(Lines of data)

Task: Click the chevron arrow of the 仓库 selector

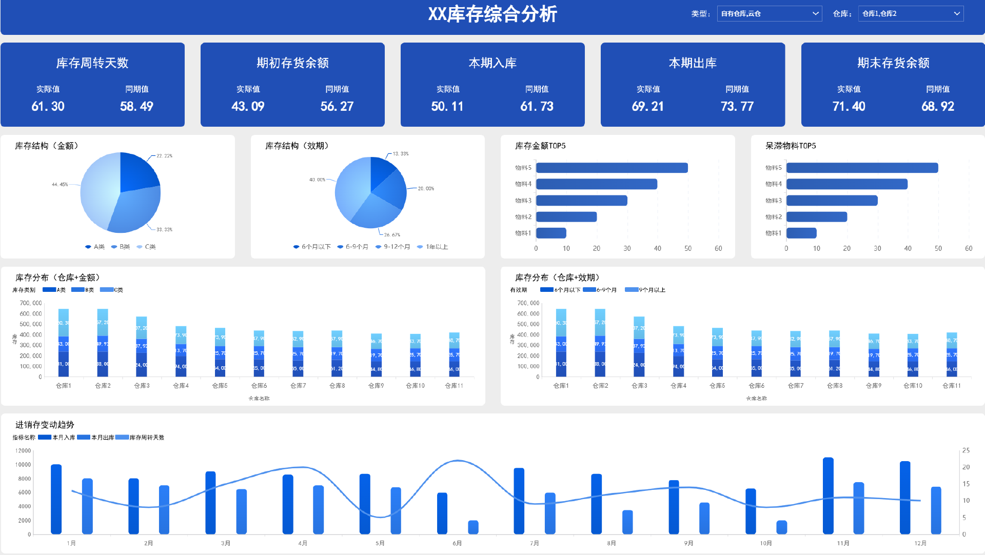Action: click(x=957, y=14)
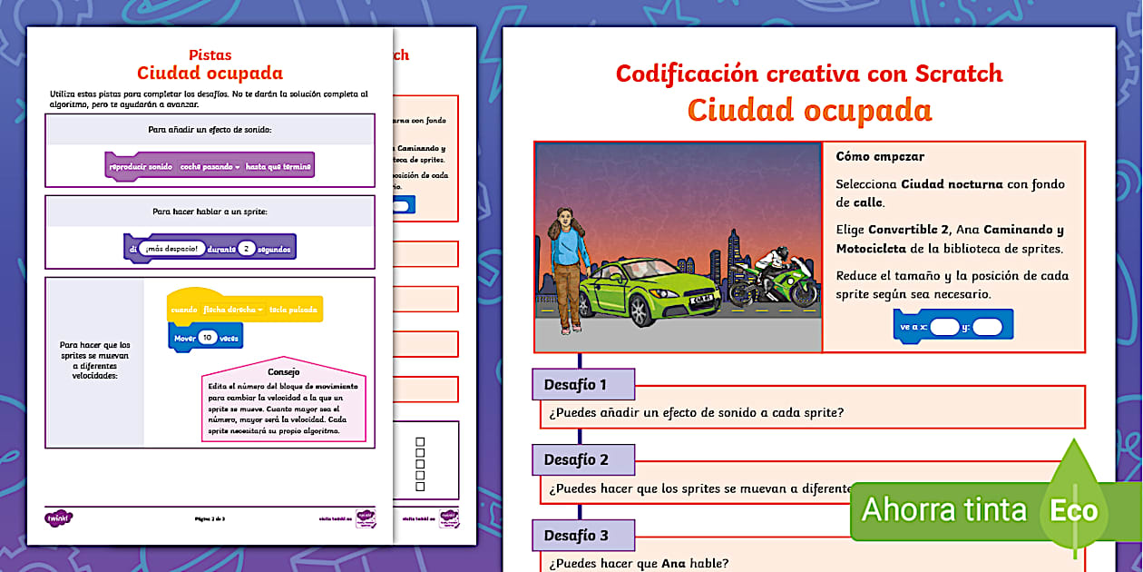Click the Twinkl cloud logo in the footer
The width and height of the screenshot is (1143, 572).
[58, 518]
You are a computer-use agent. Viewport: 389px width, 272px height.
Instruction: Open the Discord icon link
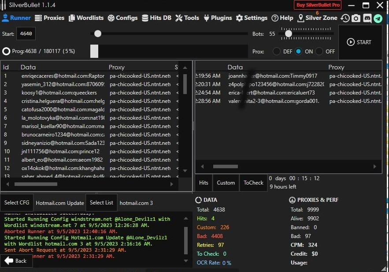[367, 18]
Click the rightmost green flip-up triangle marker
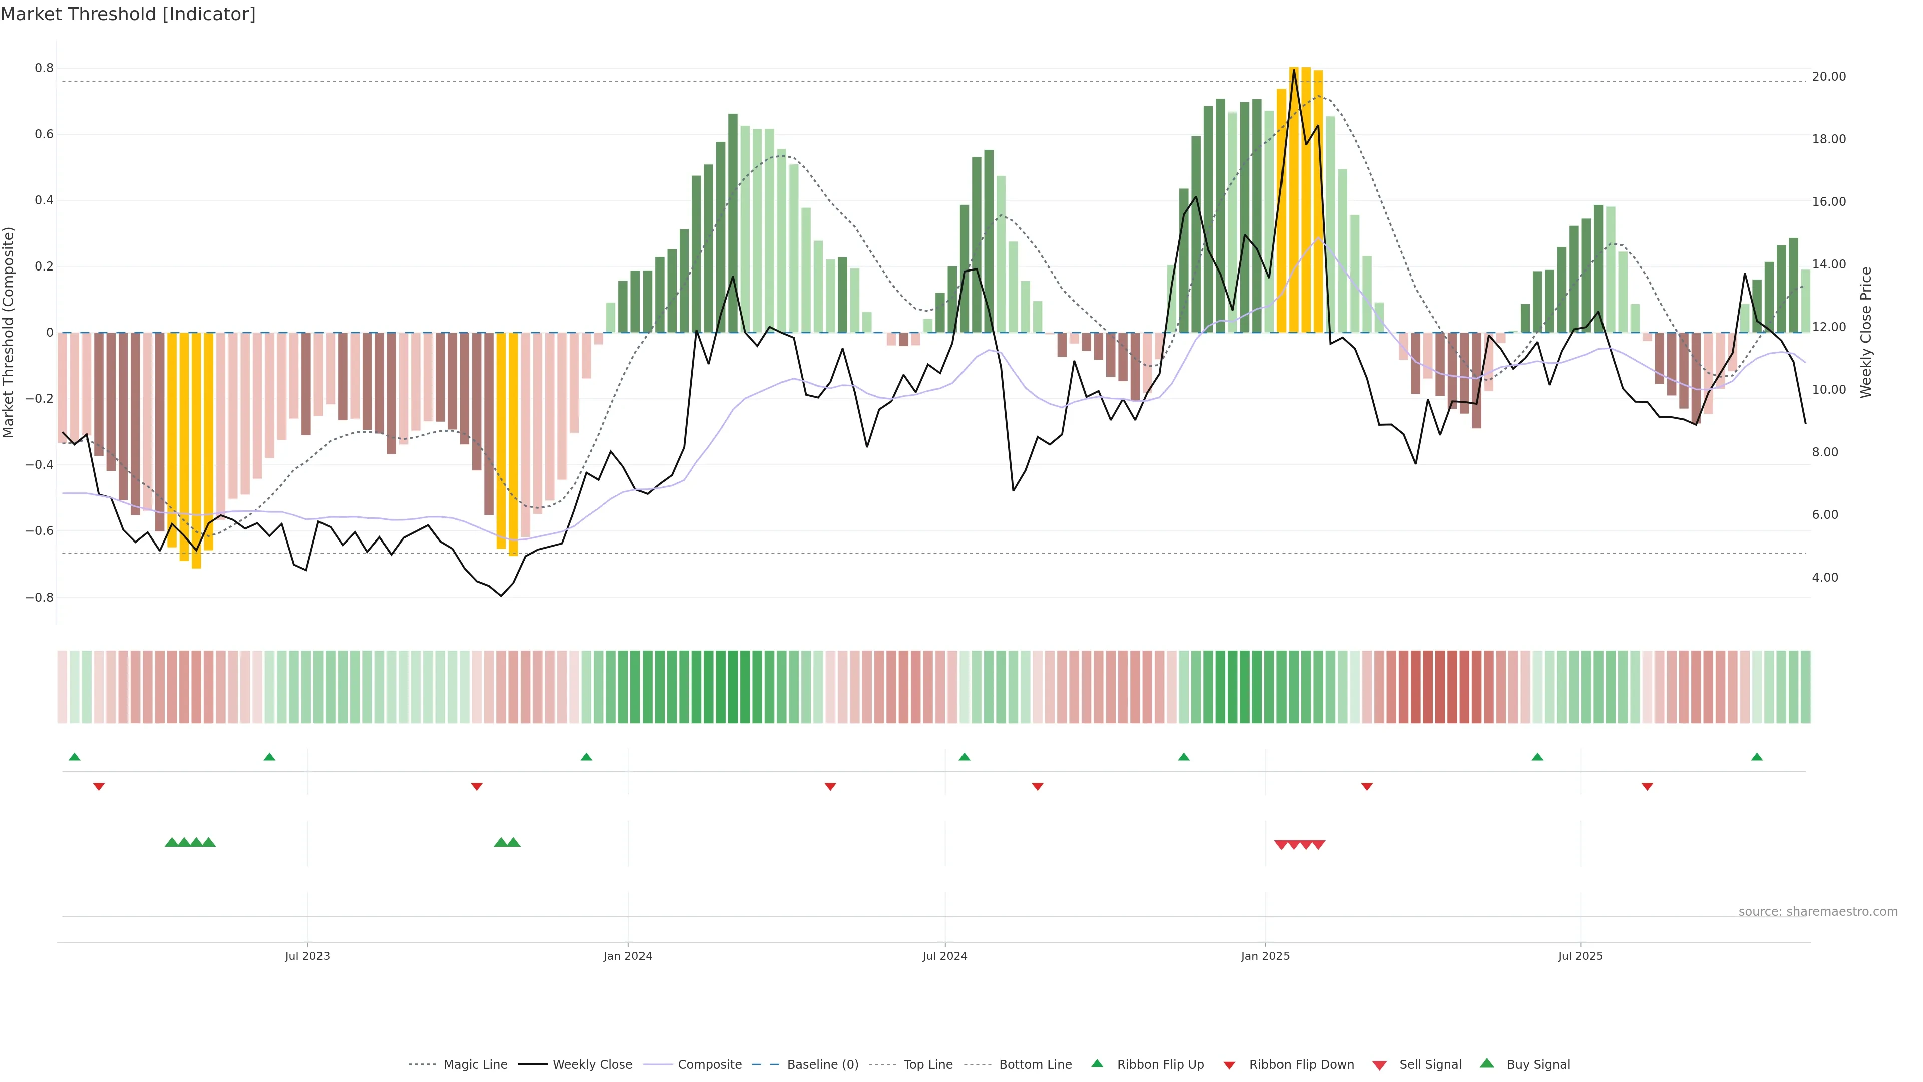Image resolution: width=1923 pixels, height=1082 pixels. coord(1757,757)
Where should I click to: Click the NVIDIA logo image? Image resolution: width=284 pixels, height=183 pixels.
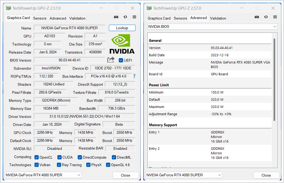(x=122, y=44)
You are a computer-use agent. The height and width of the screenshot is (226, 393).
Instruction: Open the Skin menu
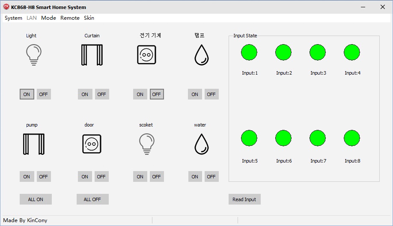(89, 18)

[INSTRUCTIONS TO FOLLOW] Rewrite the rows above as a JSON list of strings with one string per line, skipping blank lines. Leave the pictures out of your answer.

[COMPLETE OUTPUT]
[
  "Task: Click the chevron arrow of the 仓库 selector",
  "Action: click(x=957, y=14)",
  "Click the Twinkl cloud logo in the footer",
  "The width and height of the screenshot is (1143, 572).",
  "[58, 518]",
  "You are a computer-use agent. Viewport: 389px width, 272px height.",
  "Instruction: Open the Discord icon link",
  "[367, 18]",
  "Click the rightmost green flip-up triangle marker",
  "Image resolution: width=1923 pixels, height=1082 pixels. coord(1757,757)",
  "Where should I click to: Click the NVIDIA logo image? Image resolution: width=284 pixels, height=183 pixels.",
  "(x=122, y=44)",
  "You are a computer-use agent. The height and width of the screenshot is (226, 393).",
  "Instruction: Open the Skin menu",
  "(89, 18)"
]